The move comes in response to the Malian government’s refusal to give flyover rights to a UN peacekeeping mission.
Germany has suspended most of its operations in Mali after the local military-led government denied flyover rights to a United Nations peacekeeping mission.
“The Malian government has once again refused to give flyover rights to a flight planned for today” for the rotation of personnel, a spokesman for the German defense ministry said at a regular news conference on Friday.
In response, Germany had decided to “suspend until further notice the operations of our reconnaissance forces and CH-53 transport flights”.
Government spokesman Steffen Hebestreit said Germany was prepared in principle to participate in an international peacekeeping mission, but only if this was supported by the Malian government.
Defense Minister Christine Lambrecht received assurances that overflight rights would be restored from her Malian counterpart Sadio Camara as recently as Thursday.
Mali, with its population of about 20 million, has experienced three military coups since 2012 and is considered extremely unstable.
Since the most recent coup in May 2021, the country has been led by a military transitional government that is said to maintain close relations with Russia.
Ban on foreign troops
Last week, German Foreign Minister Annalena Baerbock accused Mali’s government of having “torpedoed time and again” the Bundeswehr’s efforts.

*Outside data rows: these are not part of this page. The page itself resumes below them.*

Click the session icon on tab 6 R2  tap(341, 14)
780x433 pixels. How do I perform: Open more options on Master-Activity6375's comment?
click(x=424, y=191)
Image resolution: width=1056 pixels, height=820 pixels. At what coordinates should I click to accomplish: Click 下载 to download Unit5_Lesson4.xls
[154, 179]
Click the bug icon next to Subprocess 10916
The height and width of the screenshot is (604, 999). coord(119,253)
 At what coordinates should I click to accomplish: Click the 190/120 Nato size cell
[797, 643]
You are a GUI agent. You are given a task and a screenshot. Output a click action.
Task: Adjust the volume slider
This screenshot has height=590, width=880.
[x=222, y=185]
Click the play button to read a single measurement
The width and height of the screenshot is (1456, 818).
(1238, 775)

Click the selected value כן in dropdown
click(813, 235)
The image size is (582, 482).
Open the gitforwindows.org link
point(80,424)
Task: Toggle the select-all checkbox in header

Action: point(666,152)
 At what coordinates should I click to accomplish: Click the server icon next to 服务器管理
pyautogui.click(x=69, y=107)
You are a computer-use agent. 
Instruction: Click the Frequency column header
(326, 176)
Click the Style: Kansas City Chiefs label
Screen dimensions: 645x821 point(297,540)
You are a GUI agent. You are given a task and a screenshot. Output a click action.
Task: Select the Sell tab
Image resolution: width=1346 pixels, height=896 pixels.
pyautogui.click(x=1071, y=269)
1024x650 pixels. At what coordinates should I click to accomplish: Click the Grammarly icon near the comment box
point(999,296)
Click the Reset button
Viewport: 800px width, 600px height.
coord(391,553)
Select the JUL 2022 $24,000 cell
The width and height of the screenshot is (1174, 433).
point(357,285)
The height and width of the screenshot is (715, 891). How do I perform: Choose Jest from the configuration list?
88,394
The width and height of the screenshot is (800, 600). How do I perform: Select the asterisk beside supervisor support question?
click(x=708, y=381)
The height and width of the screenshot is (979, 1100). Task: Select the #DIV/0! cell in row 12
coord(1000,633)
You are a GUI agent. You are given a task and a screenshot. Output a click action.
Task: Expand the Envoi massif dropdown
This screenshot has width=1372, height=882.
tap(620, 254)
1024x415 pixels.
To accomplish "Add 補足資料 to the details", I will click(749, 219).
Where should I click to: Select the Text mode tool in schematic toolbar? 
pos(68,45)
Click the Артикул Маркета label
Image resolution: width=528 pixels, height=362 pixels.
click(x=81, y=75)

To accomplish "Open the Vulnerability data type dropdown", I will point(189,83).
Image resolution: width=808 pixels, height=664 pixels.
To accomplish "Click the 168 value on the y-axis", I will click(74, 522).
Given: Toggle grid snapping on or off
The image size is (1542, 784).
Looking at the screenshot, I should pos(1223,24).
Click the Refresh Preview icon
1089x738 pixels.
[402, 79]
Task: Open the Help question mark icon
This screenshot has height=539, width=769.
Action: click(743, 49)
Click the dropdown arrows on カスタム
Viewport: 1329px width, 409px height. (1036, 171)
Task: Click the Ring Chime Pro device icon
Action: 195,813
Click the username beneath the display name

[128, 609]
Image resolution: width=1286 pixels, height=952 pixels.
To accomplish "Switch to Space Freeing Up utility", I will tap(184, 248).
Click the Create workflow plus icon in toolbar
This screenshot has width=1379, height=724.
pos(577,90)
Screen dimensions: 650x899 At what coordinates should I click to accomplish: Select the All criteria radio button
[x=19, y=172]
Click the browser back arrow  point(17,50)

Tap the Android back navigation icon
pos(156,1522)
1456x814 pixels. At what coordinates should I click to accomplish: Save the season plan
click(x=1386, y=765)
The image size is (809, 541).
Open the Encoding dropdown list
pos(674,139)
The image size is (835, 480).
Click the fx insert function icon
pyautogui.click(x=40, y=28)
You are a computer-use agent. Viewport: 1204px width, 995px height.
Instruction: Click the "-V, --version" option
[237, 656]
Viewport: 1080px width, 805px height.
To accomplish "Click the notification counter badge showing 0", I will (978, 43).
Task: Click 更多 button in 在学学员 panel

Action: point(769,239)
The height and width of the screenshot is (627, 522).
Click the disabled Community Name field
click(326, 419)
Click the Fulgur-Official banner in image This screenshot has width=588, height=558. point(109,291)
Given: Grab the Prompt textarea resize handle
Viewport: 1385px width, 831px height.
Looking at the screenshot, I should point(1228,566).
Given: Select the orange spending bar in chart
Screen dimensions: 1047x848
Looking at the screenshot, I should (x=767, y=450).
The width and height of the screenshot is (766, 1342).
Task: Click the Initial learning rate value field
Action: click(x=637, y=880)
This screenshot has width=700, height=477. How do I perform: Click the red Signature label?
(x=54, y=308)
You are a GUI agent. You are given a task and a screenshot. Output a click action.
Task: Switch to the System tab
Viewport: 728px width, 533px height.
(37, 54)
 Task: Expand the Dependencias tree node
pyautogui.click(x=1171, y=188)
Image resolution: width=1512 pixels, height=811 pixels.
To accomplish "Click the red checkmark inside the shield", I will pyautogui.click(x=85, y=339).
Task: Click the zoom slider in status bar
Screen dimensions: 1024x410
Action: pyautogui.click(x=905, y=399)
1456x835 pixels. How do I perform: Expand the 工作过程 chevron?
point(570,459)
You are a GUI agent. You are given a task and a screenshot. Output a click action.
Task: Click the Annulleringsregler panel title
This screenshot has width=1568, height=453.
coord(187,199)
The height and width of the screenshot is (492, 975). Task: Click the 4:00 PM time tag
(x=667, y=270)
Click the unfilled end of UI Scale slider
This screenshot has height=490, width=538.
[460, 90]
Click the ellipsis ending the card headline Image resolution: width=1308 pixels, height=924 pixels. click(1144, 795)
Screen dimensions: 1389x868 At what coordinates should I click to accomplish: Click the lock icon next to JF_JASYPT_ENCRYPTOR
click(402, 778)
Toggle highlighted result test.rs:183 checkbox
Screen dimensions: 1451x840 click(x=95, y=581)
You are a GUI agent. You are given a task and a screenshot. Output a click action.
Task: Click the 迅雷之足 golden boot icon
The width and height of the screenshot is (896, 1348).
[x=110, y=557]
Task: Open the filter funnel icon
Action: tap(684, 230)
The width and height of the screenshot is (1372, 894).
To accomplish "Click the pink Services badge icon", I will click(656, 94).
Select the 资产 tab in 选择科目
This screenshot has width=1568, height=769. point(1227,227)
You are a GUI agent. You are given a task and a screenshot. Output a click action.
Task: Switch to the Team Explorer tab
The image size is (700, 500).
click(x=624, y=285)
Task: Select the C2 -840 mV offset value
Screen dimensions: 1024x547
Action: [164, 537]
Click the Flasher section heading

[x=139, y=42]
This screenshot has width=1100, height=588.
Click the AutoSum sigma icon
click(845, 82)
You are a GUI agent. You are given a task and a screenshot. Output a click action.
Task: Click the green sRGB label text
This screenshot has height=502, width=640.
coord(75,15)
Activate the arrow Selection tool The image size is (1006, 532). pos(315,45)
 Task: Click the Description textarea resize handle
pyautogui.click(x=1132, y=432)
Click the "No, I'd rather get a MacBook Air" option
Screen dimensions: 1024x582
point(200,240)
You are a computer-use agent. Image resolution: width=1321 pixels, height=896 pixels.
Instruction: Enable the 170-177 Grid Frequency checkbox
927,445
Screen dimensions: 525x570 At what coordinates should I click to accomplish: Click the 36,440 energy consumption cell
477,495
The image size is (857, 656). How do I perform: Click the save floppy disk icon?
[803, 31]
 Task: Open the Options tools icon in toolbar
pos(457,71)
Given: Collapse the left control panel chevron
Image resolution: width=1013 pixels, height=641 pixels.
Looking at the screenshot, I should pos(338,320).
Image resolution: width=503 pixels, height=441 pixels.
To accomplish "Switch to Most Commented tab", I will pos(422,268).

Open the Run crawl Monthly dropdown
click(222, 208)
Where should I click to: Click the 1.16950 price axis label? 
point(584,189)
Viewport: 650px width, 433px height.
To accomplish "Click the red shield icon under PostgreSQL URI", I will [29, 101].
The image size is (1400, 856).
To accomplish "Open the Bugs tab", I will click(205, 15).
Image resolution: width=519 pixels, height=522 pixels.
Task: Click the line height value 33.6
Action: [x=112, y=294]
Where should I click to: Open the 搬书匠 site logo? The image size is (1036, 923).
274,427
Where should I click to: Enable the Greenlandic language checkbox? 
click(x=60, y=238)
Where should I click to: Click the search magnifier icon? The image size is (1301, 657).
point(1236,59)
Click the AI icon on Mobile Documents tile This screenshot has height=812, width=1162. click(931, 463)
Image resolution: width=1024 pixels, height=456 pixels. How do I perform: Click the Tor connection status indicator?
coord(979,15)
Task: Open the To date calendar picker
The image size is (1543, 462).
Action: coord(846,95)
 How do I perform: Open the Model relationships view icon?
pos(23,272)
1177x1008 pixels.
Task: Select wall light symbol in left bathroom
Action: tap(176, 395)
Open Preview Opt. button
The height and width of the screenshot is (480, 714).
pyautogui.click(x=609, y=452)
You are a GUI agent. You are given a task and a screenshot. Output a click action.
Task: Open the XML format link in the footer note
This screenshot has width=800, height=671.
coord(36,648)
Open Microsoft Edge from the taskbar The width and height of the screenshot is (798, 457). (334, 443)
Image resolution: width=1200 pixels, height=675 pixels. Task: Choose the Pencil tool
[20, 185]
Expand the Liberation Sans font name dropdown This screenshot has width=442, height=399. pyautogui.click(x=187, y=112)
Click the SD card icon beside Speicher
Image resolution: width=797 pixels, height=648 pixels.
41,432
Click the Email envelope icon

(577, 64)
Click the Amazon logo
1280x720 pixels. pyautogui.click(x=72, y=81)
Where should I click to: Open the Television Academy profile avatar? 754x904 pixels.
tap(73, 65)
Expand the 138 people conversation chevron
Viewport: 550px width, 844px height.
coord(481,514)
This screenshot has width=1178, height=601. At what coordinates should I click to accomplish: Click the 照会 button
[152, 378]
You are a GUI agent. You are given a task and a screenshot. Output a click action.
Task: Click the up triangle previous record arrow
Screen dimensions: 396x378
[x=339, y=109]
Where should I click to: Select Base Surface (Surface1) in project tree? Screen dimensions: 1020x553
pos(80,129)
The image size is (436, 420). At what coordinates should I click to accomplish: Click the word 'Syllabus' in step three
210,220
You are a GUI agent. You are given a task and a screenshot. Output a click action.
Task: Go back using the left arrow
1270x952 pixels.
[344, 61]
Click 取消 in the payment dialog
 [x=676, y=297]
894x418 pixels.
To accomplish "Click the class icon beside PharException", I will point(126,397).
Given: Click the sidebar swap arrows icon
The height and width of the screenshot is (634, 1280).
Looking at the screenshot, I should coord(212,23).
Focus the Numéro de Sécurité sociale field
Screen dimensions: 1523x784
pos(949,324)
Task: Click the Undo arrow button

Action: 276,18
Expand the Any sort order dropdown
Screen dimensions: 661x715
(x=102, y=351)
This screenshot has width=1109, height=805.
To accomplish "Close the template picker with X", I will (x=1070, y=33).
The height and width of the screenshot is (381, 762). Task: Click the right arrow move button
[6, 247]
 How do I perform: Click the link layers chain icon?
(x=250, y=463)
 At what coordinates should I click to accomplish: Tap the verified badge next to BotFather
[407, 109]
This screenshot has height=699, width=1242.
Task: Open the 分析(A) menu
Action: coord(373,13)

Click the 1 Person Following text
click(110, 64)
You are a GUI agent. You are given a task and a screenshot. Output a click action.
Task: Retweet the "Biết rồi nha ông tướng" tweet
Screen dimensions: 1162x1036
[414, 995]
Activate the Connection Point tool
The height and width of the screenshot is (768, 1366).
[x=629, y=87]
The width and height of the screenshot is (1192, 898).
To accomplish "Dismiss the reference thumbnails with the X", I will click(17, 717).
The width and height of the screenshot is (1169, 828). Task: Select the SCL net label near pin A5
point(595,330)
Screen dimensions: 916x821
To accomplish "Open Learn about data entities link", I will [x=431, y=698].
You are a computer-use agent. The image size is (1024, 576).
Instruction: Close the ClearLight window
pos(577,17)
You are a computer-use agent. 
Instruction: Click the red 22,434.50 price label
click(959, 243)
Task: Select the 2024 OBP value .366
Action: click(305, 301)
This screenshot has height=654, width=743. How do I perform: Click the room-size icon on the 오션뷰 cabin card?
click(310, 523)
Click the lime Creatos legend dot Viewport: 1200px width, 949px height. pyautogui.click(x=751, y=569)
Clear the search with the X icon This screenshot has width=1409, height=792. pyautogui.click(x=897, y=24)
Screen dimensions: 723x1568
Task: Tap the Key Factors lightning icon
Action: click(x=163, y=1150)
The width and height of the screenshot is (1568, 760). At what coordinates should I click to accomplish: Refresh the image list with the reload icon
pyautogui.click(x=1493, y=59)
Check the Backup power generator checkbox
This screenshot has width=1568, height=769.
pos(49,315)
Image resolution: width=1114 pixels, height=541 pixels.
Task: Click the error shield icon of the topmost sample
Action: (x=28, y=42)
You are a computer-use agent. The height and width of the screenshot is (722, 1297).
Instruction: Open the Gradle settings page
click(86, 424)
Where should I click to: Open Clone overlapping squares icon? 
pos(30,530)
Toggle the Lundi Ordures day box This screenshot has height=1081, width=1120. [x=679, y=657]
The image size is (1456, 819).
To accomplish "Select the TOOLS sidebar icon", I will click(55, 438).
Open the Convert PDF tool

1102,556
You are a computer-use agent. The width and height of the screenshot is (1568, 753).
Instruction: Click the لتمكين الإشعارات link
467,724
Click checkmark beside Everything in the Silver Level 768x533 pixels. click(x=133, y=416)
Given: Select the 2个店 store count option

The loss of flyover rights came shortly after Mali banned foreign troops, including those from Germany, from a section of the capital’s airport that houses a UN base.
Germany has been participating in the UN Multidimensional Integrated Stabilization Mission in Mali (MINUSMA), a peacekeeping force established to boost security after the Tuareg rebellion of 2012, an early stage of the ongoing armed conflict in the country.
Western powers have been reassessing their commitments to Mali amid hostility from the military government, with France and other European countries recently withdrawing troops involved in counterterrorism operations against armed rebels.